Gary LaBarbera
Gary LaBarbera
President at Building and Construction Trades Council of Greater New York
Last year's rank: 73
New York has been in the midst of an impressive building boom in the past decade.
Employment grew 30 percent in the state between 2010 and 2018, with nearly 400,000 new jobs added after the industry lost 15 percent of its jobs during the Great Recession. That included 45,300 jobs in the city alone, according to a state comptroller report.
Construction workers were pouring into sites in Manhattan’s Far West Side, around Grand Central Terminal, and a bevy of condo towers along both banks of the East River waterfront.
The demand for new construction was outpacing the supply of tradesmen and women, so Gary LaBarbera, the Building and Construction Trades Council president, sought to recruit workers into the Apprenticeship Readiness Collective and other programs to train them for their careers.
Then COVID-19 struck.
At first, construction sites including luxury housing remained open through the initial wave of the pandemic. But calls for a moratorium convinced Gov.

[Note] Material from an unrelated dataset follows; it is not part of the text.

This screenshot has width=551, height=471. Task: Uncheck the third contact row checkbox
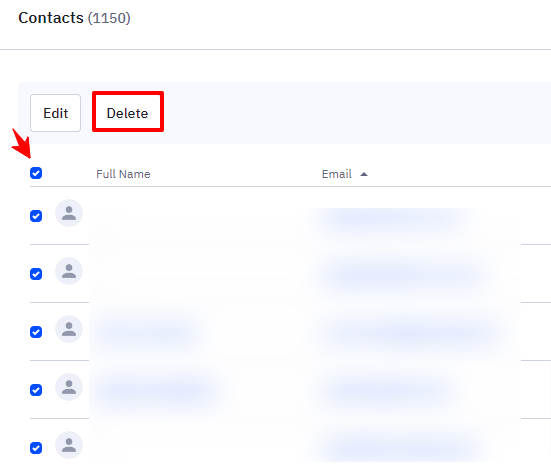[x=36, y=332]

Andrew Cuomo to shutter nearly all projects by the end of March with an exception for hospitals, transit stations, and affordable housing properties.

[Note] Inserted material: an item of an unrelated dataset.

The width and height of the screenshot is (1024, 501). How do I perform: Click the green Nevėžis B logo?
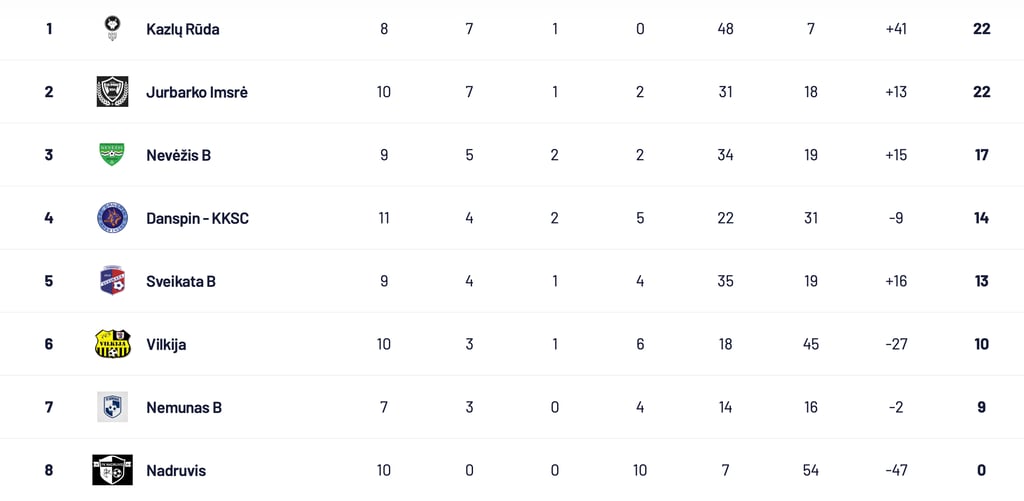[x=112, y=154]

LaBarbera worked closely with the Cuomo administration to establish guidelines for workers once they returned to sites, which included a questionnaire for coronavirus symptoms and a temperature scan, as well as a social-distancing and sanitization stations for the workers.
Those efforts enabled a smooth return to work in the city’s first phase of reopening on June 8. In the past month there haven’t been any positive COVID tests on construction sites, LaBarbera said.

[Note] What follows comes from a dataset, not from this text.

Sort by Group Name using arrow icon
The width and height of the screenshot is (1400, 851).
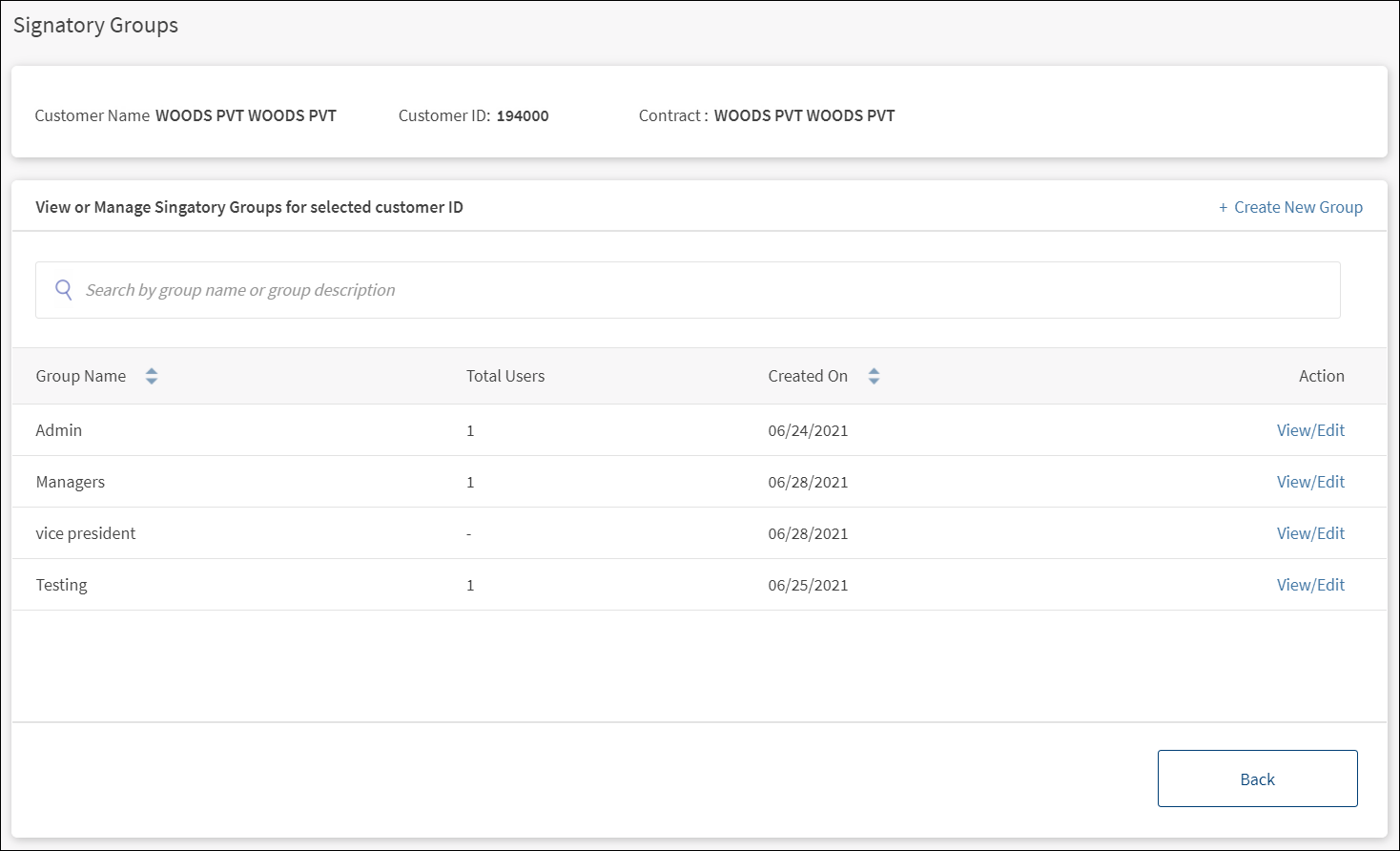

“Under very difficult circumstances, the industry came up with solutions on how we moved forward,” he added. “We didn’t say it’s either the economic crisis or the health crisis. We wanted to try to address both issues.”
The industry won’t be back at full employment for many weeks. City and state budget deficits could imperil growth. But the trades council aims to get more funding for infrastructure so projects can move forward over the next decade.
“If that happens and the private sector stabilizes, and banks have more confidence, then we’ll have a bright future,” LaBarbera said. “It will take time.”—A.S.